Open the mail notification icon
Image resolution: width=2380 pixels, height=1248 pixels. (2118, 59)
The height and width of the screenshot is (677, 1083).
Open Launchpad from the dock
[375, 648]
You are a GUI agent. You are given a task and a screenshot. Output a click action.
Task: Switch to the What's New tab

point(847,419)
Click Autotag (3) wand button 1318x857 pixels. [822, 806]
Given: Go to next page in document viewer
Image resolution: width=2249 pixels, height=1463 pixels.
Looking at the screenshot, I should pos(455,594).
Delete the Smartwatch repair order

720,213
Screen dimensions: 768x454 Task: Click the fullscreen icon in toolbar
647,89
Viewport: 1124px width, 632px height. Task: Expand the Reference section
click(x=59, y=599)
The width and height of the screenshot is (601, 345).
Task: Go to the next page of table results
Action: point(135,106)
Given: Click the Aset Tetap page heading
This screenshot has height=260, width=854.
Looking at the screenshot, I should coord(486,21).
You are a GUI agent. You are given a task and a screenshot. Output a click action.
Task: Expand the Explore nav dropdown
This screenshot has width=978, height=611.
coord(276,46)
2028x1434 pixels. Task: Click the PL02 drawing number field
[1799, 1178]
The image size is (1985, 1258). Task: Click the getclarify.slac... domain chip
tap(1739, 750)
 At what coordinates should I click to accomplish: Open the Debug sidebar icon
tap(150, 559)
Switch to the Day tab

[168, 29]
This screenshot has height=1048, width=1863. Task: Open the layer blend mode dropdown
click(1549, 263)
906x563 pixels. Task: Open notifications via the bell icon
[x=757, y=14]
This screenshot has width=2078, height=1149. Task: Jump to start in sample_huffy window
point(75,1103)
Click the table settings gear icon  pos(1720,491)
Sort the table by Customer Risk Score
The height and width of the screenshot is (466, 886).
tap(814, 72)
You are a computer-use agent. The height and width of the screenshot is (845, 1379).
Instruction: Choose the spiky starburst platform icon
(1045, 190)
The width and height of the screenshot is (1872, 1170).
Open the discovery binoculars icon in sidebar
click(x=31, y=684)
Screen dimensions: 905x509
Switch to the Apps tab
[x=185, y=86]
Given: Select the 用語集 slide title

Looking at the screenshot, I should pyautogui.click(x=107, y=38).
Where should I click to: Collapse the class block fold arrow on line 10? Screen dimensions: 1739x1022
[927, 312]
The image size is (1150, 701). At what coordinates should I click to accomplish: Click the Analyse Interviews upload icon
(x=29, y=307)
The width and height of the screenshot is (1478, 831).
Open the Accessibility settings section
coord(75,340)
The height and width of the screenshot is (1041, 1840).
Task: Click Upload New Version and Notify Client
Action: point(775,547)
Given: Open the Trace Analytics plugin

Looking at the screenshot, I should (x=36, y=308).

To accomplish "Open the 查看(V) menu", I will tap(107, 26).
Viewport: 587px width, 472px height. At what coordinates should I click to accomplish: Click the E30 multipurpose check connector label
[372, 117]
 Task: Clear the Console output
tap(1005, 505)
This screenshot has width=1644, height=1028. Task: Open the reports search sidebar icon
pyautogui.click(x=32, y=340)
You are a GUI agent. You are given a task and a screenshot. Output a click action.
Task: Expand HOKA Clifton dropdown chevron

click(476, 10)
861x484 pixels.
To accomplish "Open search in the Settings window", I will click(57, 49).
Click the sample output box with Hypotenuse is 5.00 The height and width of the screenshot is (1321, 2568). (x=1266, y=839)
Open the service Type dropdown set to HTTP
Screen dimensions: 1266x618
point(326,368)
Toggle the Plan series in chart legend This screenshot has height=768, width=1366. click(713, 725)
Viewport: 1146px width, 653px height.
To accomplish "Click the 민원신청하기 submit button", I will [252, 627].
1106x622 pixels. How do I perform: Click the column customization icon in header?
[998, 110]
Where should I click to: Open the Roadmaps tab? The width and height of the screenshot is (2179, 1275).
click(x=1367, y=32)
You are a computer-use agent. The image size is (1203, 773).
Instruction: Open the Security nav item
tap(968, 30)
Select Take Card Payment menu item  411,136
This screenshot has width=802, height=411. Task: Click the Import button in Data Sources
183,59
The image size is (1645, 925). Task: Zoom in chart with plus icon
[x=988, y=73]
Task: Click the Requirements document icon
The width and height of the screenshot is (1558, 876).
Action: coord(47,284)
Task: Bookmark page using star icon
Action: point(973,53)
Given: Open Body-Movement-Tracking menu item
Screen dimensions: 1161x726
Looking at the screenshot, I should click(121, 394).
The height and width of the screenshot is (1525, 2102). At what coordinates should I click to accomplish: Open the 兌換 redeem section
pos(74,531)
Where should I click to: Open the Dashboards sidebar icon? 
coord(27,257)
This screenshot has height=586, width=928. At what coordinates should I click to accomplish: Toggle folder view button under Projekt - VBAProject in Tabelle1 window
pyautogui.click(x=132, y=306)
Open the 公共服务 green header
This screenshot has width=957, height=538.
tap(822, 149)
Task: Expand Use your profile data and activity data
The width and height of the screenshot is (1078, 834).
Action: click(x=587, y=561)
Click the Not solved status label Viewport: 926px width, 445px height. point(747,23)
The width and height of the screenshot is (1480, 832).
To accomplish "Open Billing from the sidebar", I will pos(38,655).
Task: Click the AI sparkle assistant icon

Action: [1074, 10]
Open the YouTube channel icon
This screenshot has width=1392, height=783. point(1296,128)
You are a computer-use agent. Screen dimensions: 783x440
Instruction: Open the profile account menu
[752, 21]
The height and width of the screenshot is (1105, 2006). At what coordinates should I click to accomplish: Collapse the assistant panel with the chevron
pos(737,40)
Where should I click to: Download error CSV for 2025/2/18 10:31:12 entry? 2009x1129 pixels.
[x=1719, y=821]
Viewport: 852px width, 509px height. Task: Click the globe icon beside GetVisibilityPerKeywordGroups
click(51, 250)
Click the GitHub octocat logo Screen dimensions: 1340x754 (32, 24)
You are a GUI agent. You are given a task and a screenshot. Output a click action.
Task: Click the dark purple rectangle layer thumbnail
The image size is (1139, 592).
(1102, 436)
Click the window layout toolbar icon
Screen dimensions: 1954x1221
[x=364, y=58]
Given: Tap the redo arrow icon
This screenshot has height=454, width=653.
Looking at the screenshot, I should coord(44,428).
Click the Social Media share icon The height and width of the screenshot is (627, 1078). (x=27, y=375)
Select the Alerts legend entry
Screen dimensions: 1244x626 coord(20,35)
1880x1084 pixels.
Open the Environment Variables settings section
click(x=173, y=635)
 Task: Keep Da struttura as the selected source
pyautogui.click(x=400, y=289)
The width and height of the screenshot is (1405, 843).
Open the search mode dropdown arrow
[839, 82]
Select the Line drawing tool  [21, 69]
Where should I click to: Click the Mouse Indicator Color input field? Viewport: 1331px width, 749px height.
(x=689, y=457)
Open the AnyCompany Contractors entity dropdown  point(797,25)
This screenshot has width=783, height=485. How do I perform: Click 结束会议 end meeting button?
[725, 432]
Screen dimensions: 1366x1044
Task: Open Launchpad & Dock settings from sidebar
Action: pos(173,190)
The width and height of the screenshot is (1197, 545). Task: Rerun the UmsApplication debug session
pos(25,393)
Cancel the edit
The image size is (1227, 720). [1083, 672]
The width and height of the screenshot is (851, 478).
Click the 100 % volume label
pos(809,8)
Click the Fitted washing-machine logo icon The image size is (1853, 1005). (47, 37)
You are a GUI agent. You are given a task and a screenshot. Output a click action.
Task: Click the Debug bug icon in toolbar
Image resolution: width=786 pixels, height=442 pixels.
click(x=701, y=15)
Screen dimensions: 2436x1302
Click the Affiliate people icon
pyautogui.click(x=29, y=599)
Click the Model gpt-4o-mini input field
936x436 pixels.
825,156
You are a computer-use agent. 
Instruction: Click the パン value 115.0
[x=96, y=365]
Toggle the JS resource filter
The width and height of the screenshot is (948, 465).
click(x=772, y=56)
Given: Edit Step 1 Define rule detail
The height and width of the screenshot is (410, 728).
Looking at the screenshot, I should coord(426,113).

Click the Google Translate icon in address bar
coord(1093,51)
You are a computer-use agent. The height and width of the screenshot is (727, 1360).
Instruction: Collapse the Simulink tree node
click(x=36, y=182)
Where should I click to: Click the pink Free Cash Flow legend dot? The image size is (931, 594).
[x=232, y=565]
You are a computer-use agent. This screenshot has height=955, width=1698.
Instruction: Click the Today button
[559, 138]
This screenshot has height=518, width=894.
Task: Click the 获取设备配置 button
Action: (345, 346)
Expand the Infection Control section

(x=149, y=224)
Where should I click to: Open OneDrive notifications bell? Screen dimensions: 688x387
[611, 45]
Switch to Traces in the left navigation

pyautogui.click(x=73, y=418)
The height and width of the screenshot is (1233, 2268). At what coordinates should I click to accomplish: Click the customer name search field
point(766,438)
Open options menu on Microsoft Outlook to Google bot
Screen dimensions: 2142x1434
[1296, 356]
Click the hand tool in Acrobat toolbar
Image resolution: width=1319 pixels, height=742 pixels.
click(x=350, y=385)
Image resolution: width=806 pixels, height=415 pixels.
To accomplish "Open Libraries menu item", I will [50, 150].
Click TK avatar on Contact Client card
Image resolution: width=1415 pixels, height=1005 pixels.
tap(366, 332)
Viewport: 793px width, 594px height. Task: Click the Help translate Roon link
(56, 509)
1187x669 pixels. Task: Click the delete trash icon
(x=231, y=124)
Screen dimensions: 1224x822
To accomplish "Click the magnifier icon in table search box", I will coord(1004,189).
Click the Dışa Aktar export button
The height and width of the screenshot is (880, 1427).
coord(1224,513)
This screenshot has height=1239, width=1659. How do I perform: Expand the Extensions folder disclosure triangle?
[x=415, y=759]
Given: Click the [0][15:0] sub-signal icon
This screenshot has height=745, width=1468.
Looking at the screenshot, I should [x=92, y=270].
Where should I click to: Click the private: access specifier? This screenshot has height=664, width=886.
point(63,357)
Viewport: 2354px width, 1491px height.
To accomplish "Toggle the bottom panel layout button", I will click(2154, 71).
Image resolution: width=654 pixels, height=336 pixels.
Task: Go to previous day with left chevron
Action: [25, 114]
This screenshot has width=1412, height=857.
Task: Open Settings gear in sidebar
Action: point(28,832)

**Task item**
Find and copy each line of the listing above that holds the word "document".

**Task answer**
Given: Go to next page in document viewer
Task: Click the Requirements document icon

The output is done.